Dear Readers, there is a most interesting article in the London History Society Newsletter this month by Rodney Burton. He is looking at the common weeds in Hackney (just a few boroughs east of where I live) and is comparing the plants with the Flora of the London Area (1976) and Dougie Kent’s Historical Flora of Middlesex (1975). I have long suspected that the wild flora of the London area has changed dramatically during my lifetime, and this seems to be borne out by the historical record.

Greater celandine still doesn’t seem to be present in large numbers in Hackney, but wasn’t recorded at all in 1976. It was previously recorded in my part of London, and I suspect that it has become a little commoner if my back garden is anything to go by. However, a real surprise is Herb Robert, which was one of my very first Wednesday Weeds, and seems to me to be everywhere around here. In 1975, Herb Robert was said by Kent  to be ‘common except in heavily built-up areas where, owing to the absence of suitable habitats, it is very rare or extinct’. Well, it must certainly have adapted better to city life since then, because it seems to pop out of the tiniest crevices in pavement or at the base of walls. It is undoubtedly our most resilient and urban-tolerant geranium species.

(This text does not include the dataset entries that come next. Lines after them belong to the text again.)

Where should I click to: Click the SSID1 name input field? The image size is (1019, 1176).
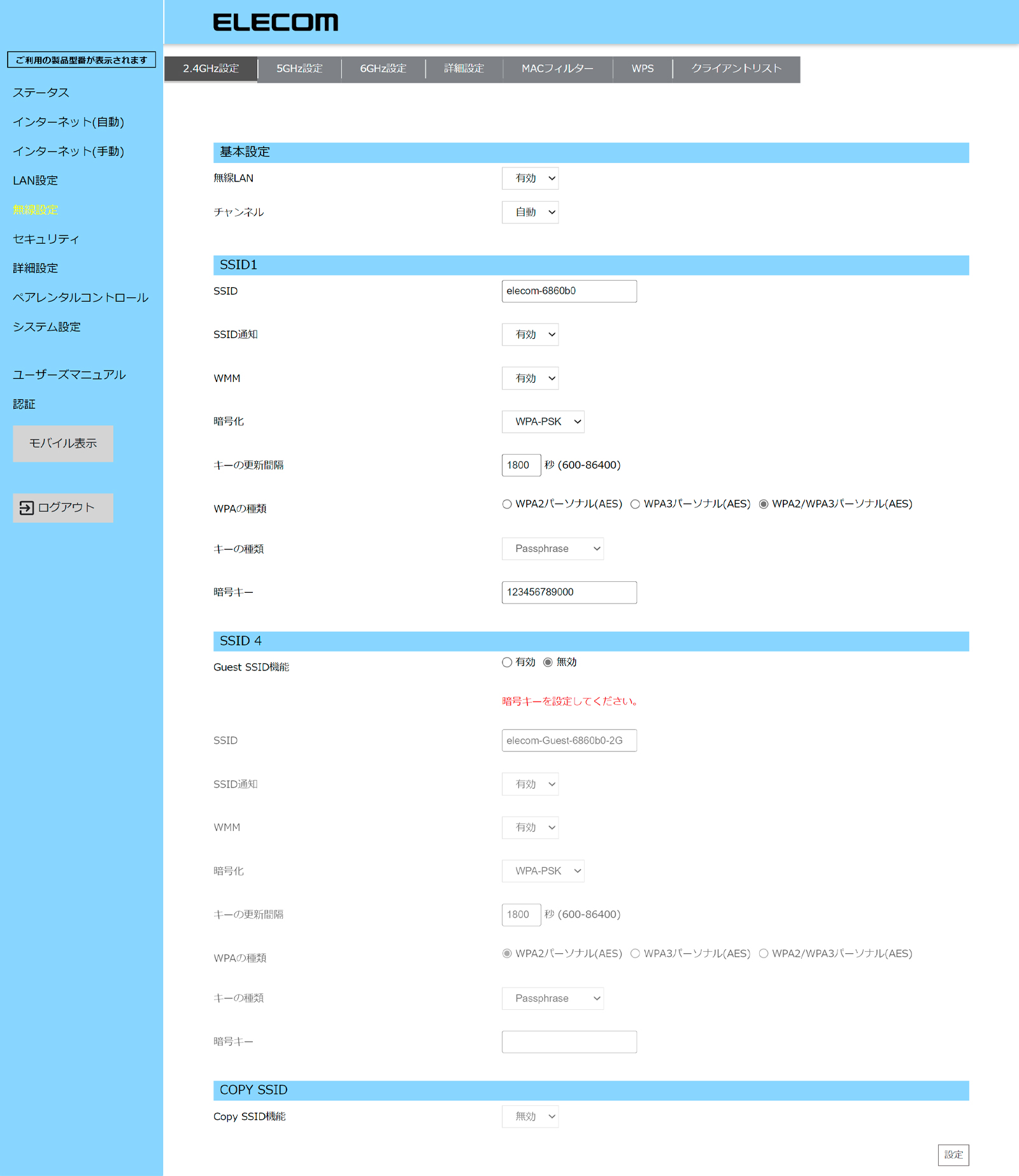tap(569, 291)
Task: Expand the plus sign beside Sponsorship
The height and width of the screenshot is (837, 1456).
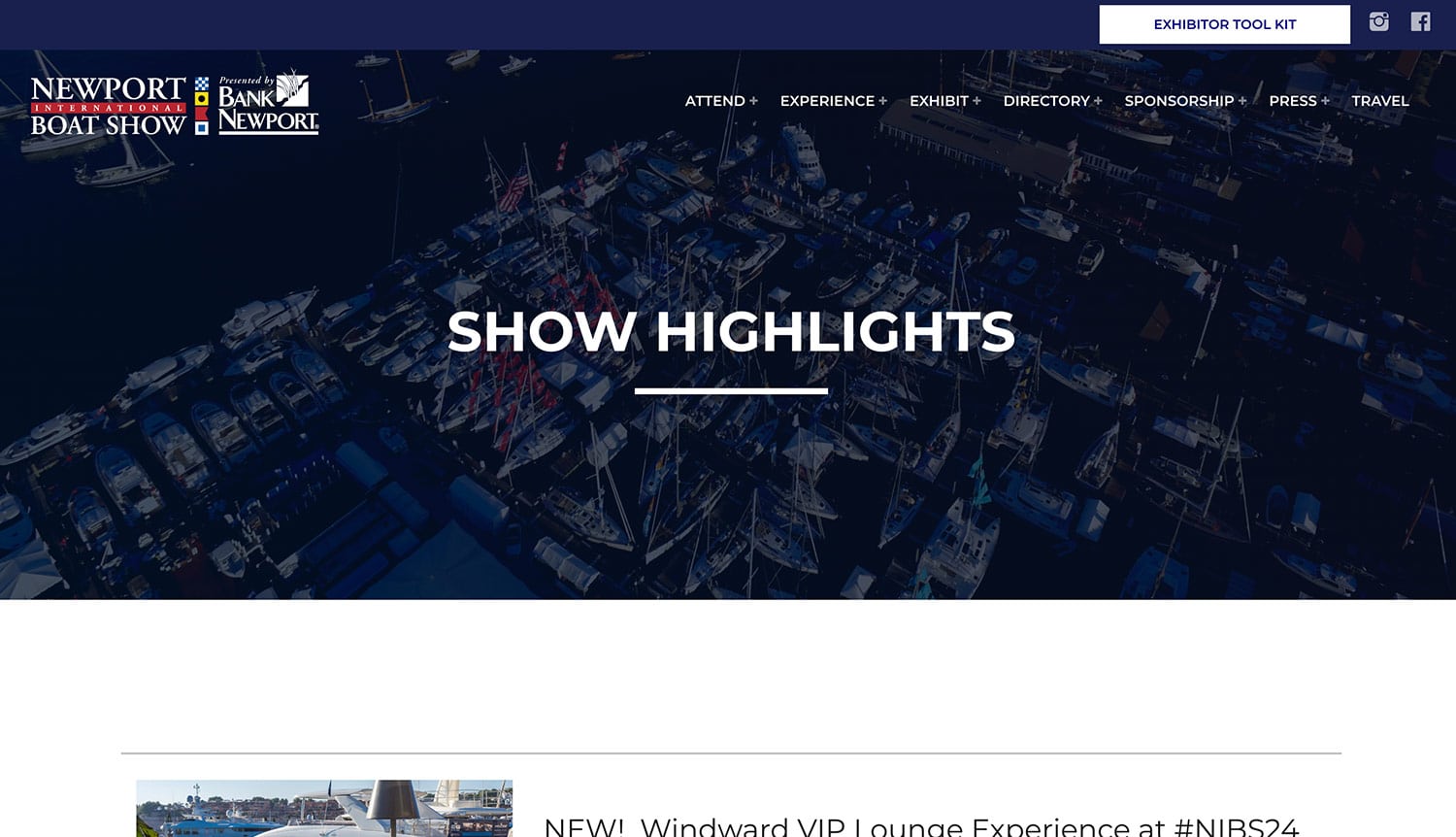Action: [1242, 101]
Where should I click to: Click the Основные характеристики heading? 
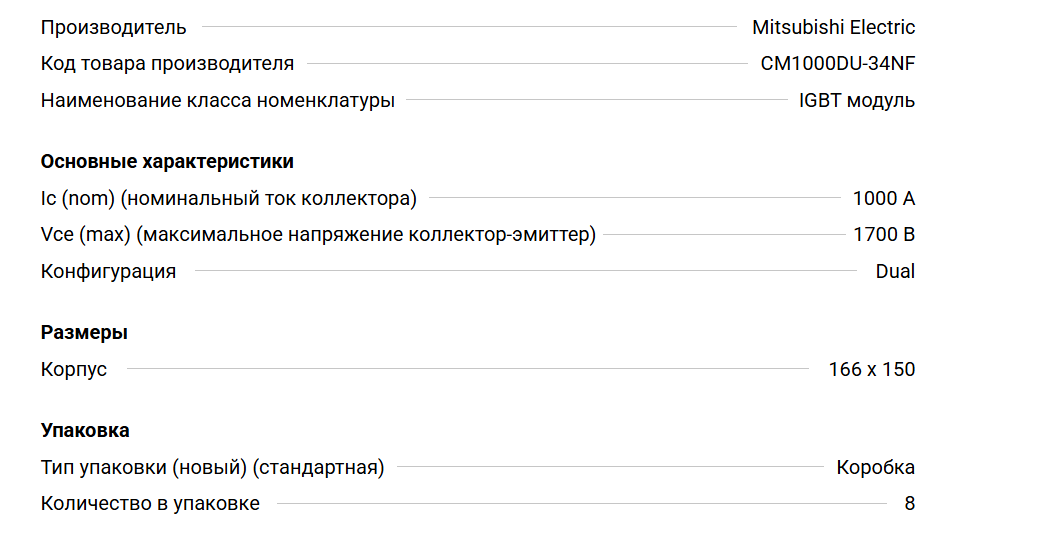pos(167,161)
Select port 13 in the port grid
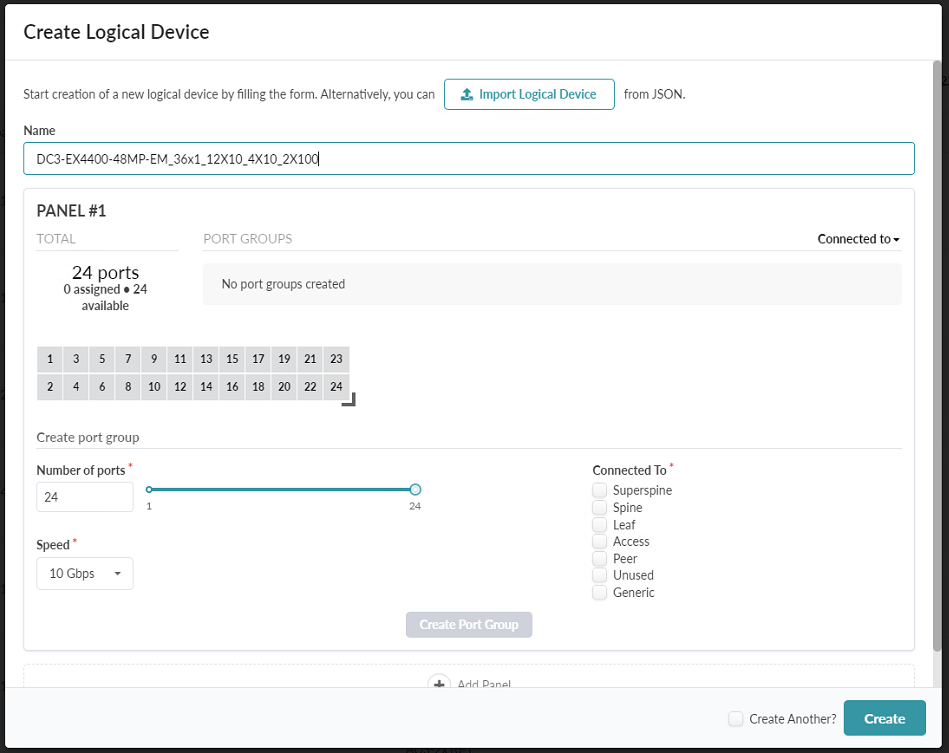 [x=206, y=359]
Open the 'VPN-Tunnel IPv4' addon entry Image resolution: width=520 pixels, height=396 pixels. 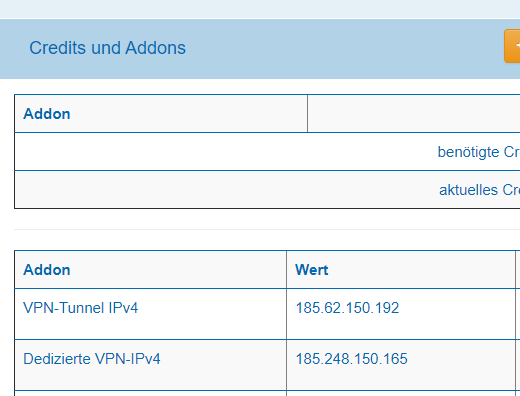pyautogui.click(x=80, y=308)
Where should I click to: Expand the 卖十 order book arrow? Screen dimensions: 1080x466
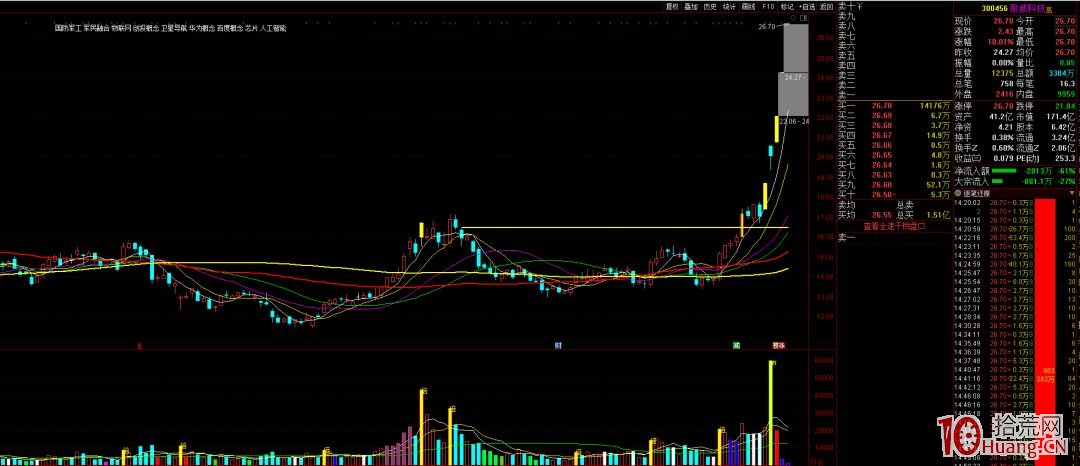point(859,7)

Herb Robert (Geranium robertianum)

Now, the two species that look to have increased the most are two old favourites of mine. Firstly, Green Alkanet (Pentaglossis sempervirens). In 1975 this was so rare in North London that every single instance of its existence was recorded. Nowadays you are practically tripping over the stuff. Burton notes that, on the RHS website, it says that the plant is ‘spread by dogs’, though this may have now changed, because when I looked it merely mentioned that the seeds can become entangled in fur and transported in that way. However, an intriguing question raised by Burton is whether Green Alkanet is actually being spread by foxes: they certainly travel regularly through dark and weedy places, and several Green Alkanets have sprung up in my garden recently. If so, as Burton mentions, it might be that the spread of the plant has coincided with the increase in urban foxes. Stranger things have certainly happened. 

Green Alkanet

And finally, there is the rise and rise of Yellow Corydalis, one of my favourite ‘weeds’. Again, in 1975 every single individual record of this plant was mentioned. By 1998, Kent noted that the plant was ‘increasing’. Today, it pops up wherever there is a gap in a wall that doesn’t already have some ivy-leaved toadflax in it. Burton notes, as I have previously, that the plant’s seeds have an ‘oil body’ which makes them very attractive to ants, who will take them into their nests, where they will germinate and somehow find a root to the light. Does the ant link explain the spread of the plant, I wonder? Whatever the reason, it is such a delicate and airy plant that it seems to brighten up wherever it grows. It seems to me that if it was rarer, you could happily sell it in the garden centre.

Yellow Corydalis

So, we have ample evidence that within our lifetimes, our whole flora can change. I could add in a few more ‘weeds’ that I don’t remember from my youth, at least in such profusion: buddleia for one, but also the various bellflowers, Mexican fleabane and Canadian fleabane. Welsh poppy seems to be increasing in numbers during the past few years, and I am seeing a lot of hardier garden escapes, such as antirrhinums and opium poppies advancing up the streets of East Finchley. Climate change will no doubt bring its own winners and losers, and London is a hotbed for all kinds of exotic plants that escape from groceries, bought-in plants and industrial waste. As the cliché has it, ‘change is the only constant’. How useful citizen science is in these situations, and how much we owe to the people who monitored our flora and fauna in the first place!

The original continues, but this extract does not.